Temporal validity is concerned with whether the findings of your research are generalizable to different periods of time, beyond the season or specific time that you conducted your experimental research. For instance, many studies conducted for the social sciences in the 1900s may have findings that don’t necessarily hold true to the population today due to the evolving social attitudes and behaviour.
Environmental validity is concerned with whether the findings of your research are generalizable to other situations and environments beyond those in which your experiment was conducted.
Controlled test environments are usually designed in a way that allows participants to provide their best performance: the environment is designed to lack any sources of confusion, distraction, or fatigue. However, in real-life settings, people may not always be in such environments and may therefore not respond the same way as they would in a controlled experiment. Therefore, highly controlled environments that are significantly different from the real world will provide research findings with low external validity that may not be generalizable to the larger population.
Let’s take a look at some of the different threats to external validity:
A sampling bias is created when units from the target population haven’t been selected appropriately due to which the sample is not representative of the population. This leads to the sample having low external validity as it is less generalizable to the population.

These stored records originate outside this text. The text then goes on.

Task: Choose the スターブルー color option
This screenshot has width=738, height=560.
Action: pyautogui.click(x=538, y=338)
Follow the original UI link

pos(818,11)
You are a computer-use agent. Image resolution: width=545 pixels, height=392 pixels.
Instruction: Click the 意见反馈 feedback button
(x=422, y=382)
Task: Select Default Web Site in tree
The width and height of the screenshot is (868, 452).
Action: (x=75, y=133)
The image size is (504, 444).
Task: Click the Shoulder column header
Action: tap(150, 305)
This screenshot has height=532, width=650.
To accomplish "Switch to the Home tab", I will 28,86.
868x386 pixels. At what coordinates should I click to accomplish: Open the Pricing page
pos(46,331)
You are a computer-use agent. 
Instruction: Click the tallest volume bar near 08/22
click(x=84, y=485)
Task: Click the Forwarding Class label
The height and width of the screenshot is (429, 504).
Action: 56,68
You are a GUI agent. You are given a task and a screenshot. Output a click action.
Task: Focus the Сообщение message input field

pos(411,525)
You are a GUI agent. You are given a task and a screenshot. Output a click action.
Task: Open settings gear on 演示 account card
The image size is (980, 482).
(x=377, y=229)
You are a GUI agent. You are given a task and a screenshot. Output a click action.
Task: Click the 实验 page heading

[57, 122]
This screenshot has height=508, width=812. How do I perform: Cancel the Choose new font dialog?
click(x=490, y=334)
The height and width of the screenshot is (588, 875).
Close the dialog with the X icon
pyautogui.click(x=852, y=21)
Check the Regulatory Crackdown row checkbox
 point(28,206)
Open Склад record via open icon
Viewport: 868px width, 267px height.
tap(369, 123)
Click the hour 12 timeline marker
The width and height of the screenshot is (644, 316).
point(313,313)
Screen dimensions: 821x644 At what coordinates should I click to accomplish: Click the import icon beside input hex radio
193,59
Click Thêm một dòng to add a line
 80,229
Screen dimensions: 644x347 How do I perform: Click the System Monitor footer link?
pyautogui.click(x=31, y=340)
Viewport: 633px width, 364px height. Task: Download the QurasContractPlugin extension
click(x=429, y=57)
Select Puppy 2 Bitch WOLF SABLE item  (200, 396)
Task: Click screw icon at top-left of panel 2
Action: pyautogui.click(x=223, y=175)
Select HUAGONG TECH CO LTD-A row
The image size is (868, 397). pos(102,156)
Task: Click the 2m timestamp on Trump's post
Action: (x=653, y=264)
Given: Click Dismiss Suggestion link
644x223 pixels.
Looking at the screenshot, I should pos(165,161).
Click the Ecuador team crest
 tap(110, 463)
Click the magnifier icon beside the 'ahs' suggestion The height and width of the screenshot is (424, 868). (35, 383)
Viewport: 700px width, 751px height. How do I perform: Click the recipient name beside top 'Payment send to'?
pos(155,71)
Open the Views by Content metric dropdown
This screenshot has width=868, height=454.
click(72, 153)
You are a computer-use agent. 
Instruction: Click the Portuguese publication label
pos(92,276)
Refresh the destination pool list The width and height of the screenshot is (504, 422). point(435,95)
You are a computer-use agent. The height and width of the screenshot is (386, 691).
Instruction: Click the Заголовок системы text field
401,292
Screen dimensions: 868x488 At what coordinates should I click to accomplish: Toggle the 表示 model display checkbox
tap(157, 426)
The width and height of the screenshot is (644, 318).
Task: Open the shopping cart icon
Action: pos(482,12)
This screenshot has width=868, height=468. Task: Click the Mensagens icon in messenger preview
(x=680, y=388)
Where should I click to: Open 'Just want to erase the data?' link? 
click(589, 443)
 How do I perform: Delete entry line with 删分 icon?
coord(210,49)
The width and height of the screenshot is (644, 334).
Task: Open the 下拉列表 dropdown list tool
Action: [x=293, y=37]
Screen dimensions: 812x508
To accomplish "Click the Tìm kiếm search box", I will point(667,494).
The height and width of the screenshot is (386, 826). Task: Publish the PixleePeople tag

This effect refers to the inclination of people to work harder and perform better when they are the subjects of an experimental study. This tendency of participants changes their behaviour, making the findings of the study less generalizable to real-life settings.
This refers to the concept that treatments are more effective or less effective for different individuals as a result of their specific abilities. It’s the tenet that optimal learning results are only achieved when the instruction is matched to the aptitude of each learner.
The situation effect refers to to the different situational factors that threaten the external validity of a study. This includes the time of day, location, researcher characteristics, setting, and more: each could limit the generalizability of the research findings.
The following three tips can be used to increase the external validity of an experiment:
Carefully select a sampling technique that will be most appropriate for your study. You must select one that allows you to obtain a sample group that is reflective of the larger population being studied.
Replicating your study multiple times can help enhance the generalizability of your research findings to other time periods, environmental settings, and populations.
Field experiments are experiments that are conducted in natural and “real-word” settings rather than in a laboratory setting. Field experiments often have higher external validity than studies conducted in controlled environments as they are more generalizable due to their real-world experiment setting.
Internal validity can be defined as the extent to which a research study establishes a reliable cause-and-effect relationship between the variables in the experiment.
There are two models that can be used to describe the relationship between internal and external validity:
The relationship between internal and external validity can be described as a trade-off. This means to achieve more of one, there has to be a compromise of the other, and vice versa. This is due to the fact that internal validity is achieved through increased control whereas external validity is achieved through naturalness and representation: contradictory ideas that can’t be achieved simultaneously.
According to this model, internal validity is a purchaser of external validity. In other words, if there is no control in the experiment (internal validity), the results cannot be generalized at all (external validity).